St. Martin’s Press
February 7, 2017
All her life, nineteen-year-old Liesl has heard tales of the beautiful, mysterious Goblin King. He is the Lord of Mischief, the Ruler Underground, and the muse around which her music is composed. Yet, as Liesl helps shoulder the burden of running her family’s inn, her dreams of composition and childish fancies about the Goblin King must be set aside in favor of more practical concerns.
But when her sister Käthe is taken by the goblins, Liesl journeys to their realm to rescue her sister and return her to the world above. The Goblin King agrees to let Käthe go—for a price. The life of a maiden must be given to the land, in accordance with the old laws. A life for a life, he says. Without sacrifice, nothing good can grow. Without death, there can be no rebirth. In exchange for her sister’s freedom, Liesl offers her hand in marriage to the Goblin King. He accepts.

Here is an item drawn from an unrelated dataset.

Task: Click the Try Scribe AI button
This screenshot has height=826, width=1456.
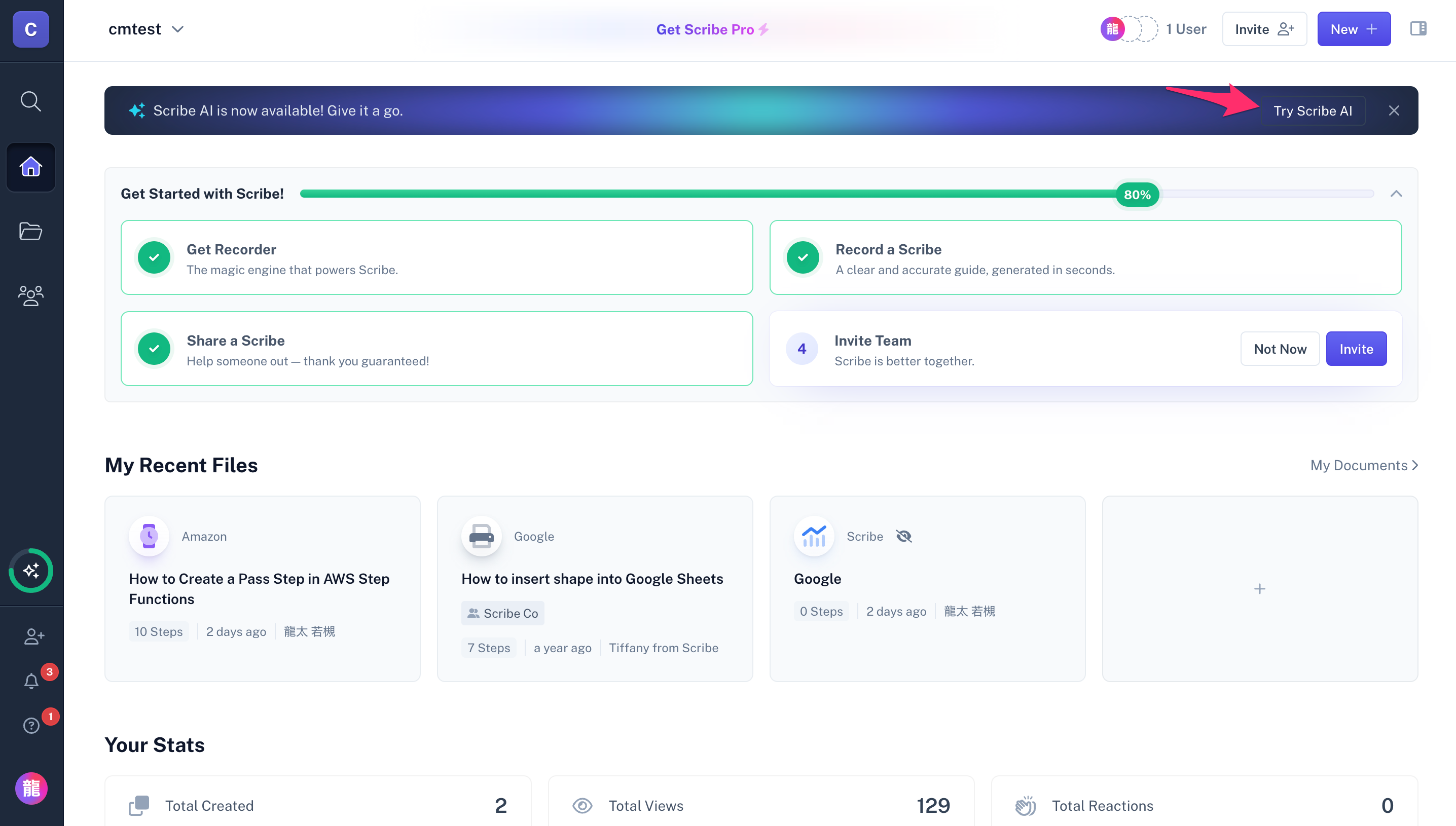Action: [x=1312, y=110]
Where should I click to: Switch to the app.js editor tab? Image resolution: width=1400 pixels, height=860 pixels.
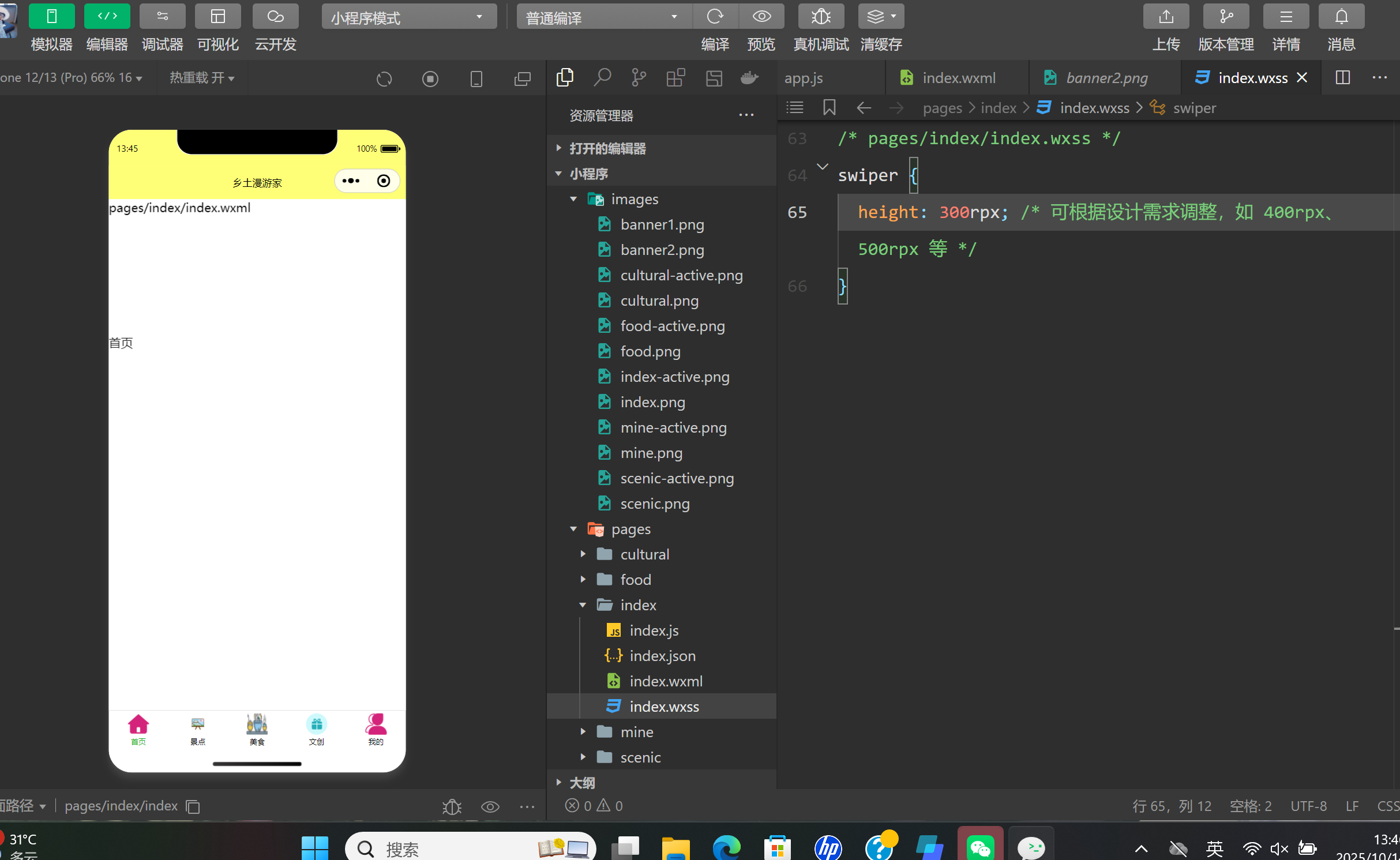pos(803,78)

Down in the Underground, Liesl discovers that the Goblin King still inspires her—musically, physically, emotionally. Yet even as her talent blossoms, Liesl’s life is slowly fading away, the price she paid for becoming the Goblin King’s bride. As the two of them grow closer, they must learn just what it is they are each willing to sacrifice: her life, her music, or the end of the world.

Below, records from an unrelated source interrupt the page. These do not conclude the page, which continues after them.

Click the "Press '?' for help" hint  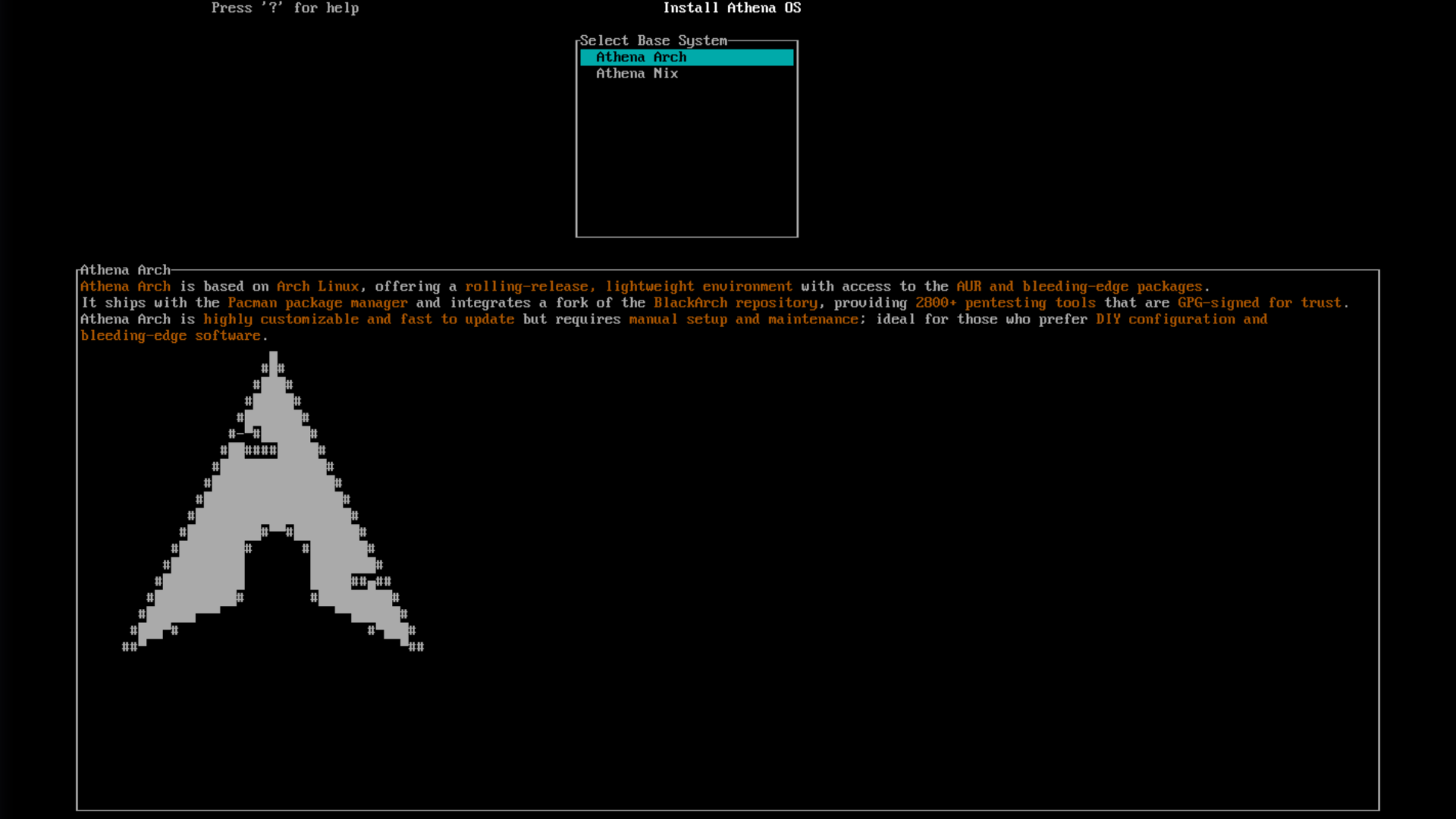(x=285, y=8)
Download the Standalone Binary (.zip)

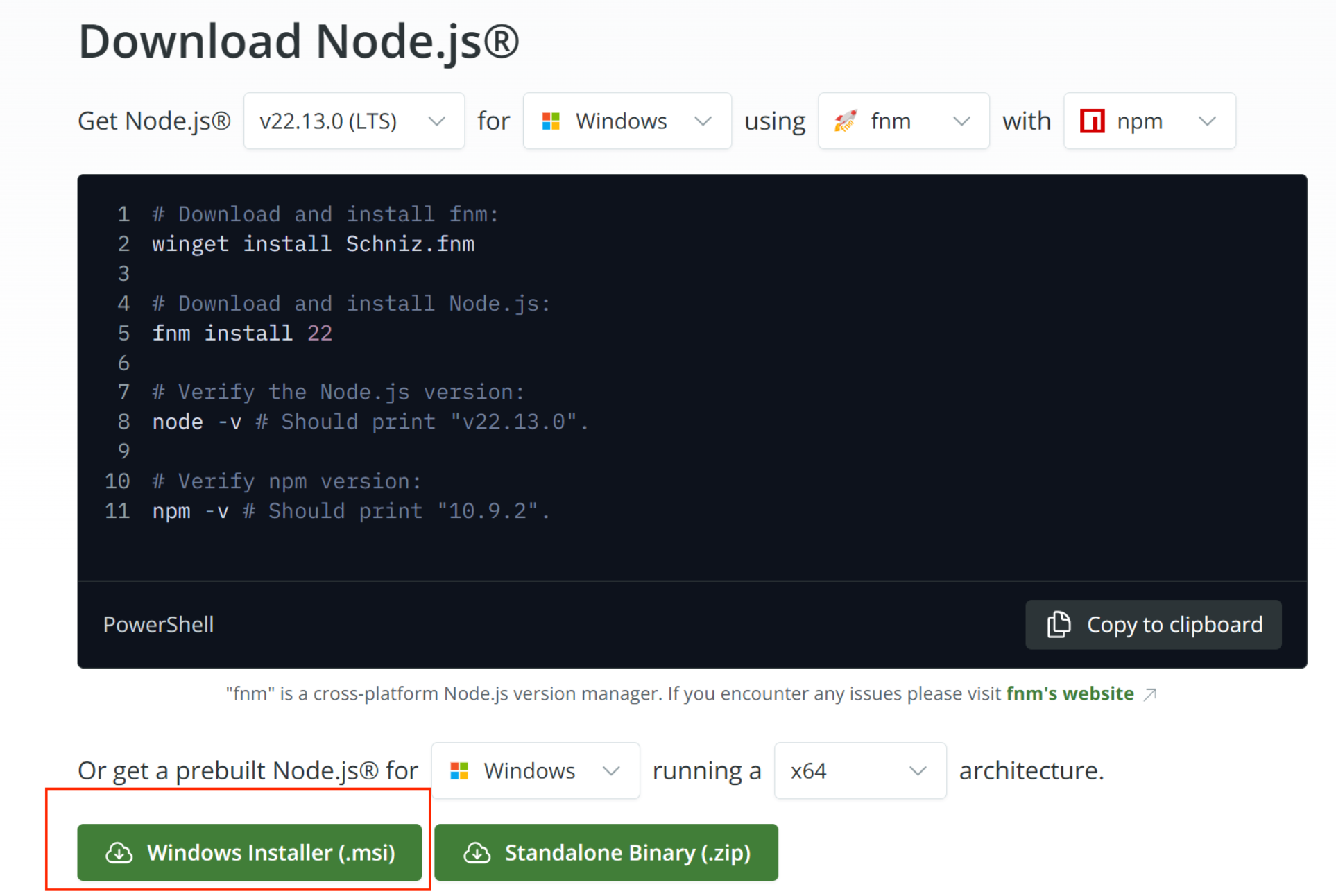[x=606, y=852]
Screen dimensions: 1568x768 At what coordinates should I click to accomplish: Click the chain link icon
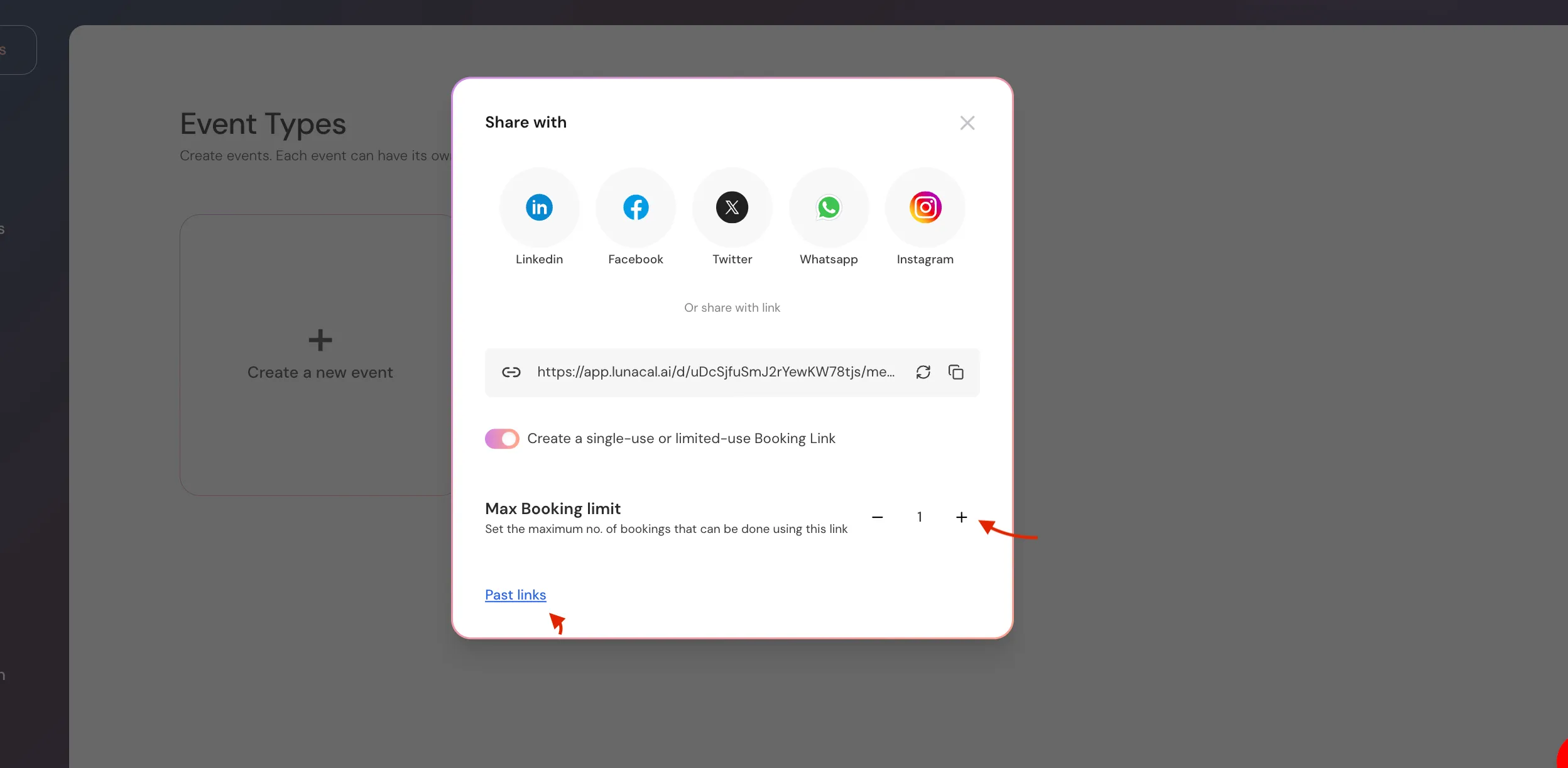(x=511, y=372)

SASCHA DARLINGTON’S REVIEW
I’ve never been a huge fan of fantasy and some science fiction. I’m not going to shrug and tell you that I don’t know why. I do. Typically it’s as elementary as the names. Authors in fantasy frequently dig up (or make up) the longest, most unpronounceable names for their characters, which, after a few chapters gives me brain freeze. (It’s the same with math, which is neither here nor there.) The unfortunate consequence is that I tend to stay away from fantasy, and a novel like Wintersong is overlooked.
However, on this occasion, I read the blurb, with its recognizable names, and chose to read a fantasy novel. I’m glad I did.
The poetic writing harmonized extremely well with the realm of beautiful music, forest magic, and goblins.
Liesl, although an extremely talented, read genius, composer, is overlooked by her musical father due to her brother, Josef’s expertise with the violin, not to mention, of course, that Josef is a boy. After much emotional battering, Liesl lets her music die, folding herself into the background as the support for her family.
As the support for her family, it is only natural that when Liesl’s sister, Käthe is taken by the goblins, Liesl would offer herself in her sister’s place. It soon becomes apparent that this is not a hardship for in the land of the goblins, Liesl is free to be herself and fall in love.
While Wintersong is wonderful when expressing the beauty of music and love, Liesl’s angst can sometimes be grating, but then I typically would rather read minimal angst on most days. However, with a novel that had me continuously flipping pages, it’s obvious that I dealt with the angst in favor of a powerful, sensual love story. For at its essence, Wintersong is a love story, not just that of a woman and a man, but of family and music and the qualities that make us human.
I received an ARC in exchange for an honest review.